**** Text

Marie Therese writes…
Barack Obama’s meteoric rise from unknown freshman Senator to bestselling author, sell-out speaker and potential Presidential candidate has the power-players in the GOP really spooked. For two days the mix-and-match hosts on FOX & Friends, FOX News’ low-rent version of Pee-wee’s Playhouse, gave us all a little preview of what will ubdoubtedly become a full-blown right-wing media assault against Senator Obama. At one point, in an unsual moment of candor, FOX News admitted that it is Tom Delay who is spearheading the anti-Obama smear campaign.
On Tuesday (December 12th) F&F aired Obama’s really clever and funny ad for Monday Night Football. However, before and after showing the clip, Doocy, Kilmeade and Carlson (sounds rather like a shady law firm, doesn’t it?) began trashing the Illinois senator.
And then goes on to provide portions of the transcript from Fox and Friends, like…
CARLSON: Well, you know what? Obama actually - Barack Obama, we should call him - made a surprise …
DOOCY: Barack Hussein Obama.
CARLSON: Oh. Right. Oh. I forgot about that.
And…
KILMEADE: …He’s got two national bestsellers and now he’s as popular as it gets, but upon further review, he has some holes - some chinks in the armor. Perhaps, his dealings, which he says he now regrets, to an indicted realtor who’s been doin’ some dicey land deals…
DOOCY: That’s an old story. Anyway, the same day that Obama closed on his place, this guy who’s been indicted, bought a big tract of land right next to Obama and then, a couple of months later, Barack decides to expand his yard a little bit and buys a sliver of the land. The guy had paid $600,000 for that land. Mr. Obama wound up payin’ for his portion a fraction of that, just about $100,000. Too cozy.
Newshounds counters…
Steve Doocy implied that Rezko was under indictment in June 2005, when the two pieces of property were purchased, and that Rezko’s purchase occurred after Obama’s purchase, neither of which is the case. Also, Doocy lied and claimed Obama only waited “a couple of months” to buy his “sliver” of land. Apparently Doocy can’t add or subtract the months of the year! Obama purchased the extra tract of land in January 2006. That is six - not two - months later.
And finally, on the Delay front…
Then Steve Doocy said something surprising.
DOOCY: “Now, one other thing. He also urger conser - Tom DeLay himself, seen here back when he used to have a key to that big building - he urged conservative bloggers to investigate Obama because he said that - uh - he condemned Barack Obama for his quote “Marxist, leftist voting record” and accused Obama of trying to hide his liberal leanings while on the campaign trail. Remember, right now, he’s not really on the campaign trail. He’s really out pushin’ a book and so, while he’s in this honeymoon phase with the media, where everywhere Barack Obama goes, they just love him. Tom DeLay says you gotta go check it out.”

********

▶ Written exercise 1:
In the post on Fox & Friends and Barack Obama, why does Newshounds say Steve Doocy can't add or subtract the months of the year? Answer in one to three sentences.

**** Recorded information

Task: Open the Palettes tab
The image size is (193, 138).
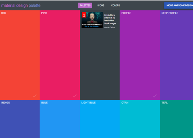Action: (85, 6)
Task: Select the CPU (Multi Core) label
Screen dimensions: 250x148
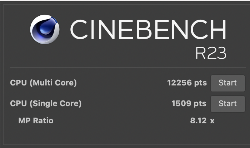Action: 43,83
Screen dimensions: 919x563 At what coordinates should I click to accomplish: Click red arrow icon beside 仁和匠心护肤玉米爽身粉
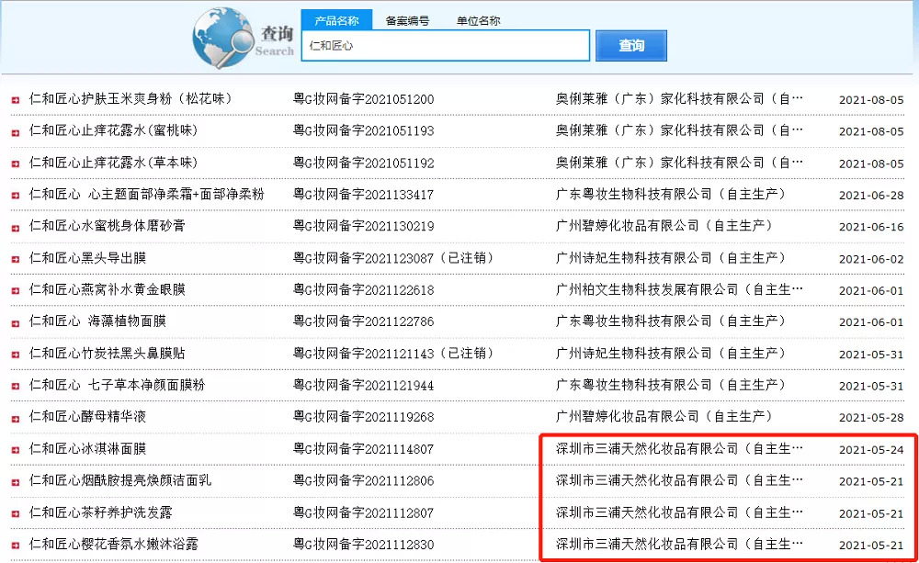(16, 99)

********

▶ Written exercise 2:
Please repeat every line of the listing above word for word, leaving the pictures out.

▶ Complete response 1:
Doocy claimed Obama waited only "a couple of months" to buy his "sliver" of land. But the two properties were bought in June 2005, and Obama bought the extra tract in January 2006, six months later rather than two.

▶ Complete response 2:
Task: Open the Palettes tab
The image size is (193, 138).
Action: (85, 6)
Task: Select the CPU (Multi Core) label
Screen dimensions: 250x148
Action: 43,83
Screen dimensions: 919x563 At what coordinates should I click to accomplish: Click red arrow icon beside 仁和匠心护肤玉米爽身粉
(16, 99)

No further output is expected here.